**** Text under study ****

Frequency-based methods in most prior work first assign individuals to locations in each month (based on the location in which the majority of events occur in that month) and then classify migrants as individuals whose locations change between subsequent months (S1 Table). There are different methods to estimate home locations in each month. Vanhoof et al.  summarized five different methods of detecting home locations: (method 1) the location with the maximum number of phone activities; (method 2) the location with the maximum number of distinct days with phone activities; (method 3) the location with the maximum number of phone activities during 7 p.m. and 9 a.m.; (method 4) similar to the method 1, but aggregating all activities within a spatial perimeter of 1,000 meters around a cell tower instead of counting phone activities only in each cell tower; (method 5) similar to the method 4, but only counting phone activities recorded during 7 p.m. and 9 a.m. A hierarchical method, proposed by Blumenstock et al. , which identifies locations where the individual spends the most time, is method 6. These six frequency-based algorithms are implemented using Python (available at https://github.com/g-chi/migration_detector/blob/master/frequency_based_method.py).
Specifically, the method in Blumenstock et al.  first identifies the hourly modal location by computing the most frequently visited district in every hour of the entire dataset, then aggregates hourly modal locations to find the daily modal location, and finally identifies the monthly modal location by taking the mode over the daily modal locations.
Digital trace data.
To help illustrate the generality of our approach, we perform experiments on two different digital trace datasets.
- Mobile phone data. We obtained a pseudonymized dataset of mobile phone activity directly from Rwanda’s near monopoly mobile phone operator. These data contain the complete Call Detail Records (CDR) of roughly 1.5 million de-identified individuals, covering a period of 4.5 years. Each time a mobile phone owner makes or receives a call or text message, a new entry is generated in this dataset which contains a unique identifier for the caller and receiver, a timestamp for the event, and the approximate location of the caller and receiver (i.e., the geo-coordinates of the nearest cell phone tower).

**** Data shown ****

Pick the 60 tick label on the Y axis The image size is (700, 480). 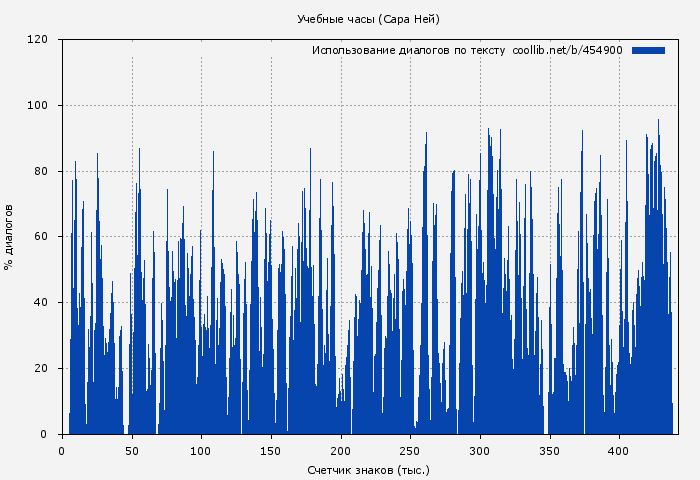tap(41, 237)
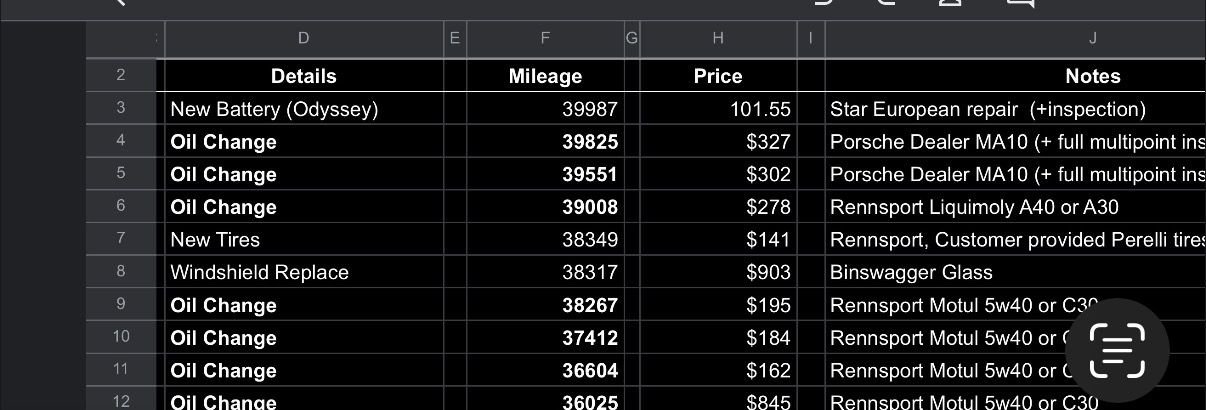The height and width of the screenshot is (410, 1206).
Task: Select narrow column E header
Action: [455, 39]
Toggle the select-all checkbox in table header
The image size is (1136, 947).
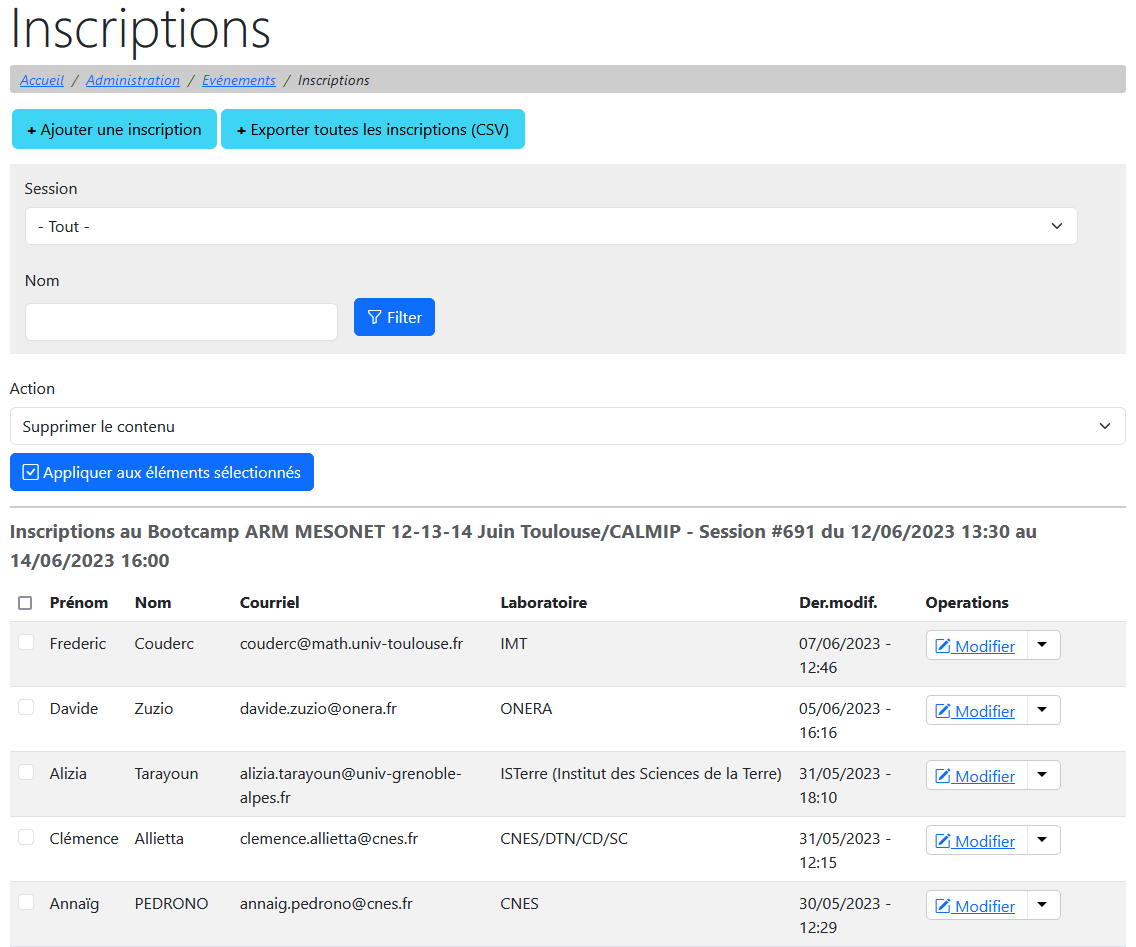26,603
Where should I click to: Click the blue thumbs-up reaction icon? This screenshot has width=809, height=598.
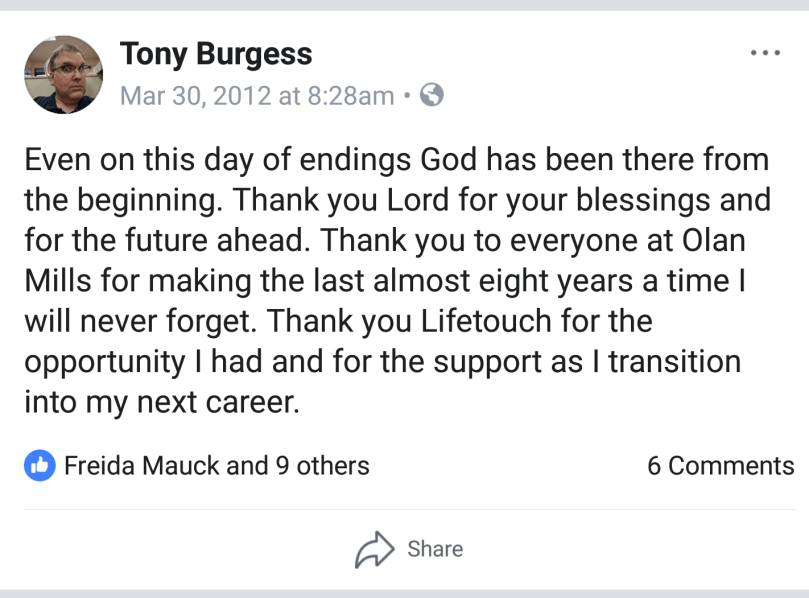(38, 465)
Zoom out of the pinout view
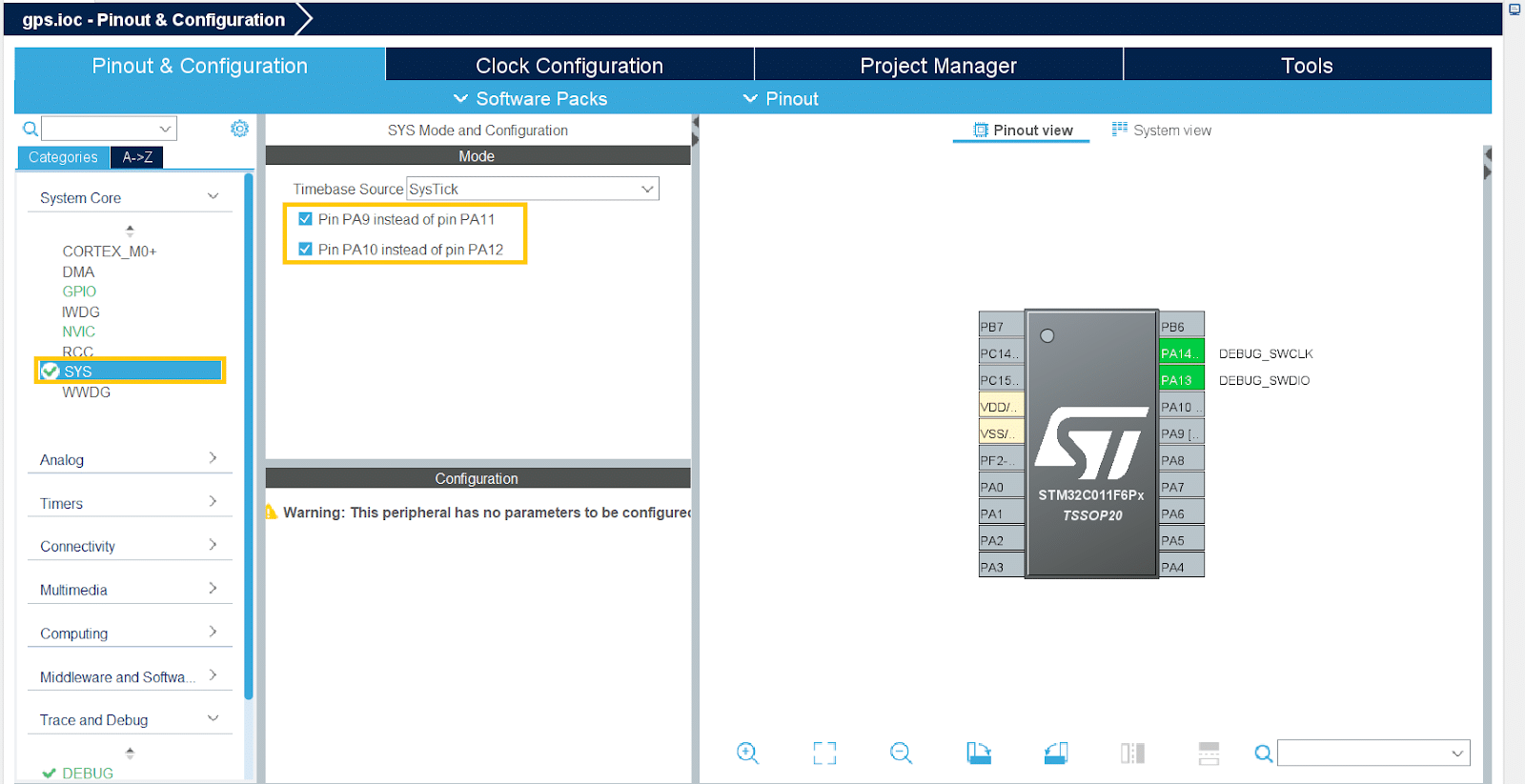The image size is (1525, 784). point(901,754)
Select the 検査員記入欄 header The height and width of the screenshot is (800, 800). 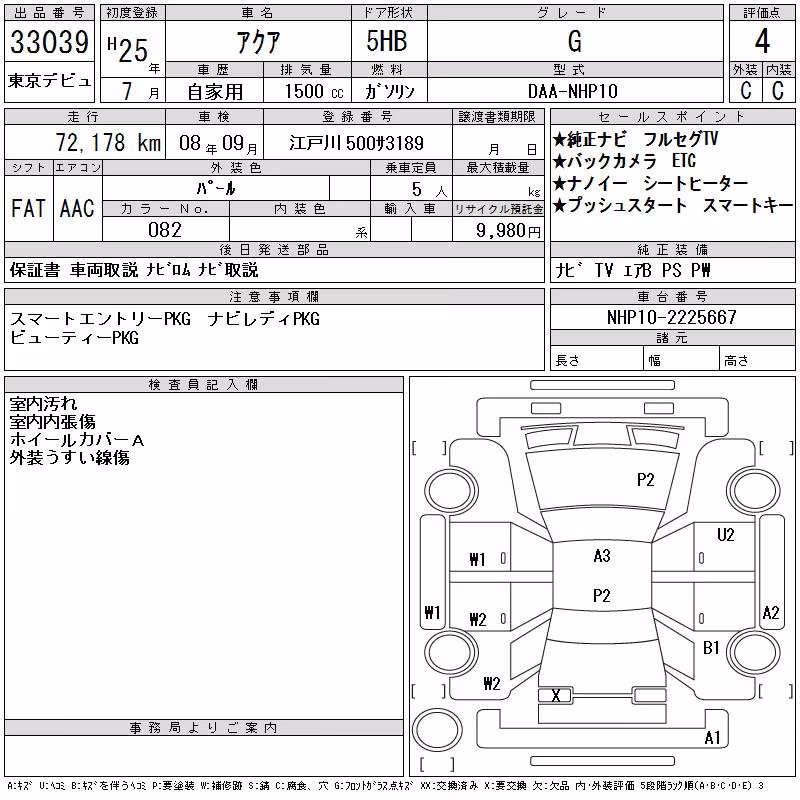pos(204,384)
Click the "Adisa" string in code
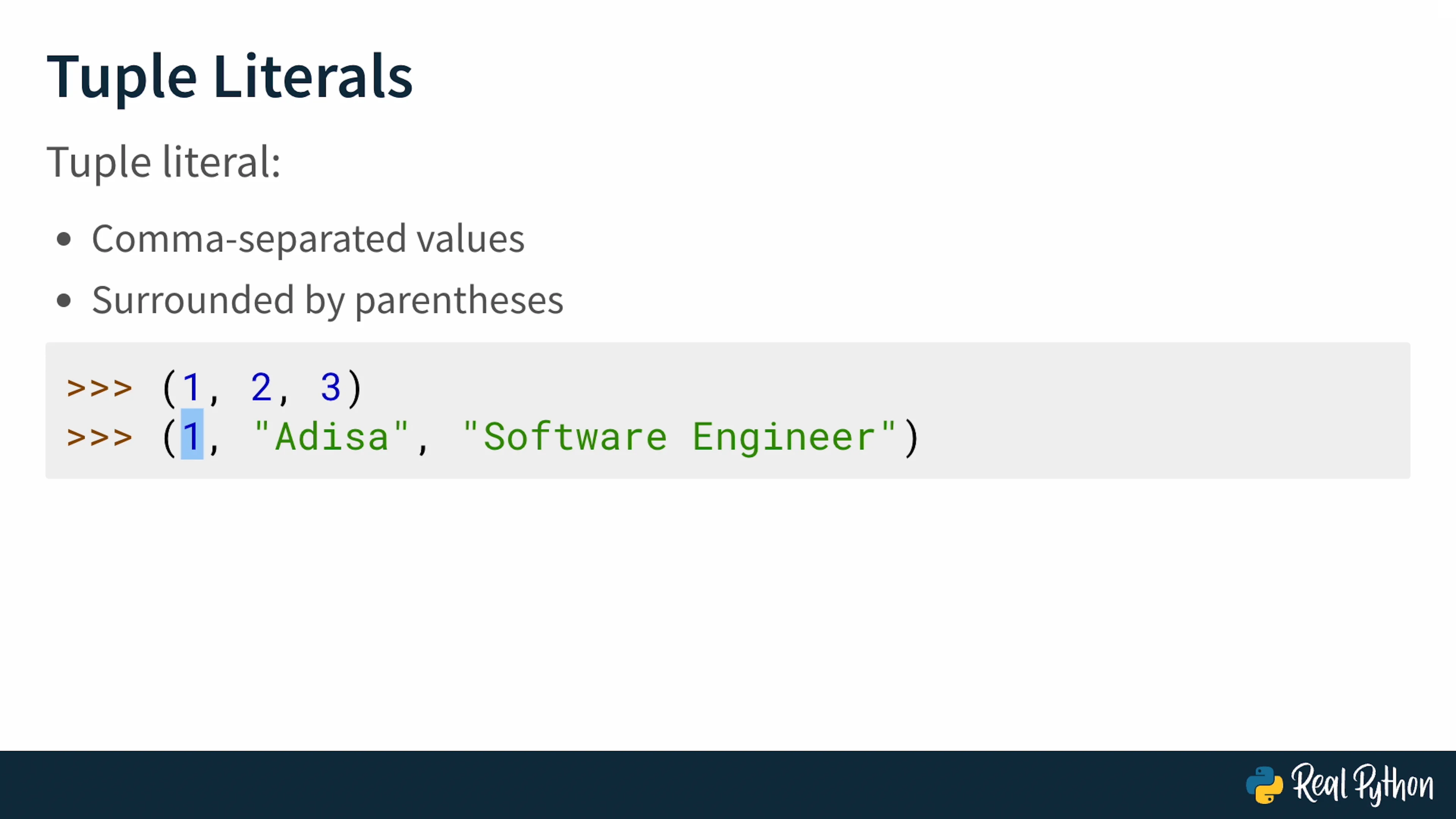Screen dimensions: 1456x819 pos(331,436)
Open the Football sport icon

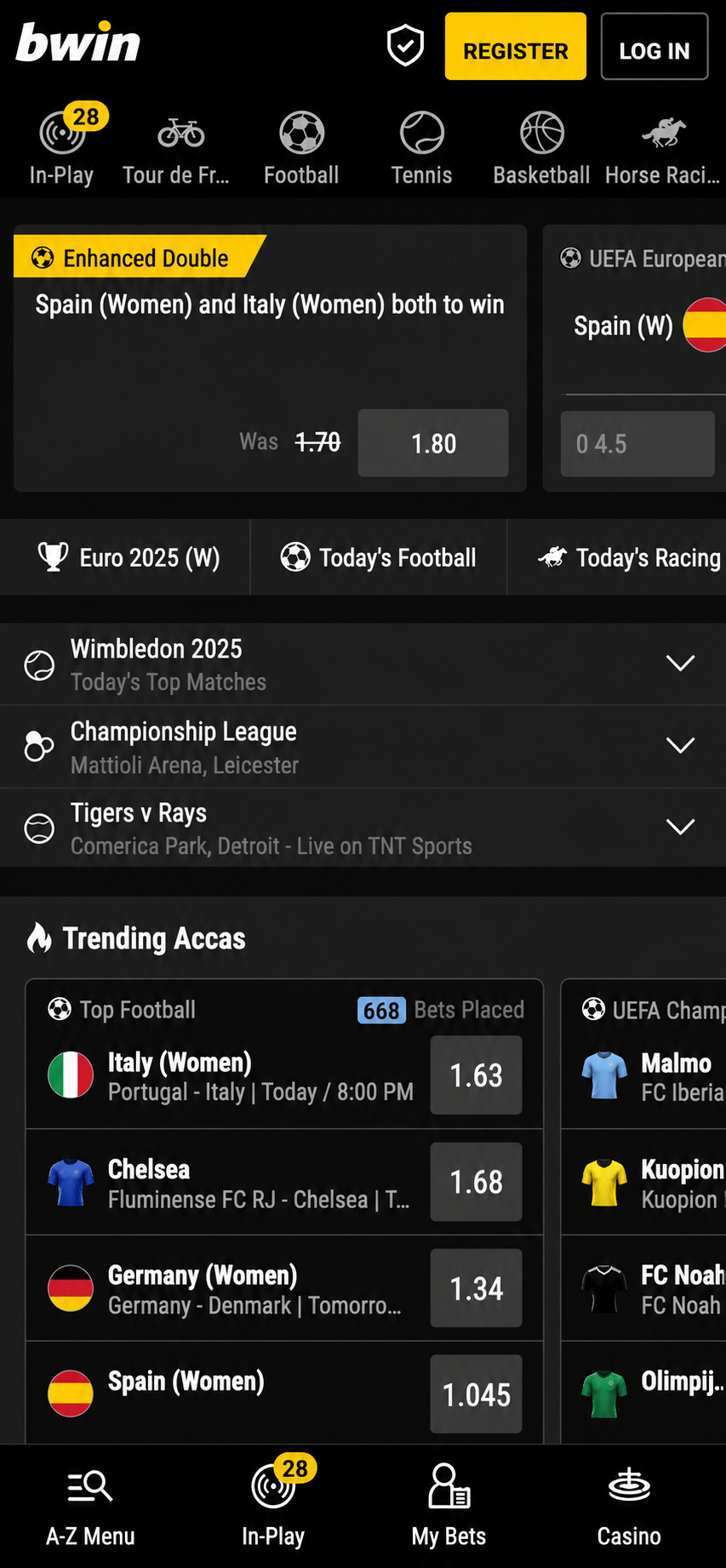point(302,133)
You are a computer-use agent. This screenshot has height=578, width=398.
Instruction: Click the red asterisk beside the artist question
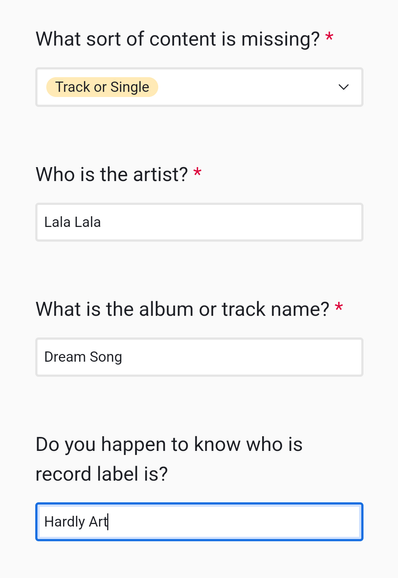198,172
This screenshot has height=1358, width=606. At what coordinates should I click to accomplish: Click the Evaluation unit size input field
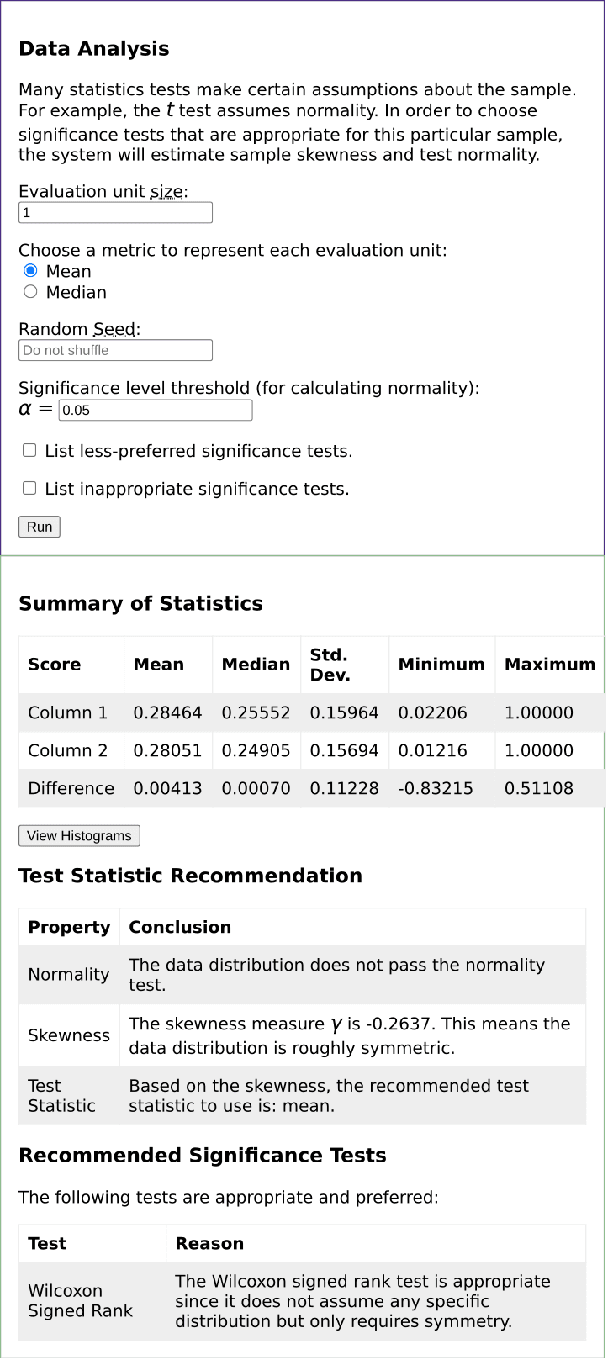point(115,212)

****

_About this exercise_:
Can you set down, word for word, the part of the passage on detecting migration that opens with the words containing "Specifically, the method" and closes with "daily modal locations."?

_Exercise response_:
Specifically, the method in Blumenstock et al.  first identifies the hourly modal location by computing the most frequently visited district in every hour of the entire dataset, then aggregates hourly modal locations to find the daily modal location, and finally identifies the monthly modal location by taking the mode over the daily modal locations.